▸ **Given request**:
Return, word for word, the stretch of the Avery goose decoy thread from "Them decs at" through "Grand Forks. 8)".

▸ **Source text**:
========

# 2004 Avery's Goose F/B's



## Guest (Jul 12, 2004)

I think I saw in Bass Pro that the new Avery's are now flocked??? Just wanted to see if I'm nuts cause now I can't seem to find the damn mag.


----------



## dblkluk (Oct 3, 2002)

Yep!


----------



## Guest (Jul 12, 2004)

Thought so, pretty sad when the guys at Sportsmans in St. Cloud didn't even know. Guess the week long wait will be worth it though!!!


----------



## Kansas Kid (Nov 20, 2003)

I just couldn't figure out why they are cheaper at BP than Cabela's. I know that BP did not have many in stock, but I don't know about Cablea's. I got an email saying they could ship them by the end of July, I hope that is the case.


----------



## Scatterwood (Mar 15, 2004)

They look pretty damn good I have 2 dozen on hold Boone's in Watertown and Ace in Sioux Falls. Both claimed to be getting the first shipment in the state but boone's beat Ace's price by 20 bucks a half.


----------



## Guest (Jul 16, 2004)

So what'd you end up paying for those 2 dozen?? I'm gonna get a dozen this weekend for sure, possibly two if they come in. Does the new flocked heads add to the price when compared to last years models??


----------



## Mallyard (Jul 13, 2004)

No Avery/GHG added the flocking at no extra price from last year....

Mallyard


----------



## Scatterwood (Mar 15, 2004)

I'm paying 258 and some odd cents a dozen that's including tax which is by far the cheapest I've seen. I can't wait to get them


----------



## mallardhunter (May 15, 2004)

I just bought their shell decoys of $95.99 at Cabelas. I got a discount because I am a ATA member and the state trapshoot was there. They look great I can't wait till I use them this year.


----------



## tsodak (Sep 7, 2002)

I put s dozen on deposit at Boones this weekend as well. 119 for six was better than I had seen anywhere.

Big purchase for me, I have not spent over a hundred bucks in a year for decoys in along time, but they looks SWEET!!!! Hope the paint holds up, or we will see how Boones C/S is.

:beer:


----------



## MnDiver (Oct 1, 2002)

Them decs at Boones won't even hit the selves at that price. Sounds like 3/4 of them are spoke for. I just hope that trailer of decs comes before Sept.  ... I'm waiting for the call also on 2 dz for pickup


----------



## PJ (Oct 1, 2002)

I am still waiting for them to come into the Cabela's in East Grand Forks. 8)


----------



## Kansas Kid (Nov 20, 2003)

I just ordered another 1/2 dozen yesterday and the note said that they should be shipped within a week. That is about the same time as the the ones that I ordered a couple weeks ago from another place. I will keep my fingers crossed.


----------



## Ryan_Todd (Apr 11, 2004)

i talked to one of the managers at scheels in fargo and he said that they should be getting theirs around the first week of august. that is if they get through customs on time. i think i might have to buy a dozen to see what there like. i really like some of the poses.

========

▸ **Information shown**:
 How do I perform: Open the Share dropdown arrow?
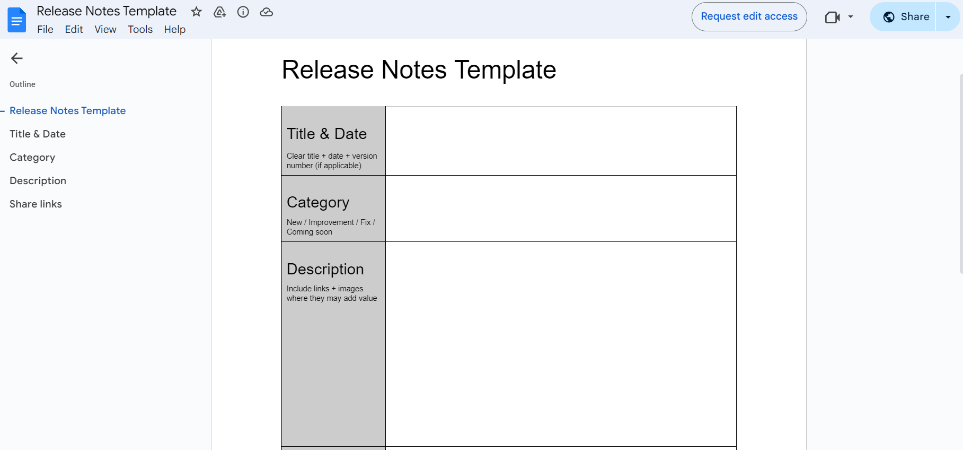[948, 16]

========

▸ **Result**:
Them decs at Boones won't even hit the selves at that price. Sounds like 3/4 of them are spoke for. I just hope that trailer of decs comes before Sept.  ... I'm waiting for the call also on 2 dz for pickup


----------



## PJ (Oct 1, 2002)

I am still waiting for them to come into the Cabela's in East Grand Forks. 8)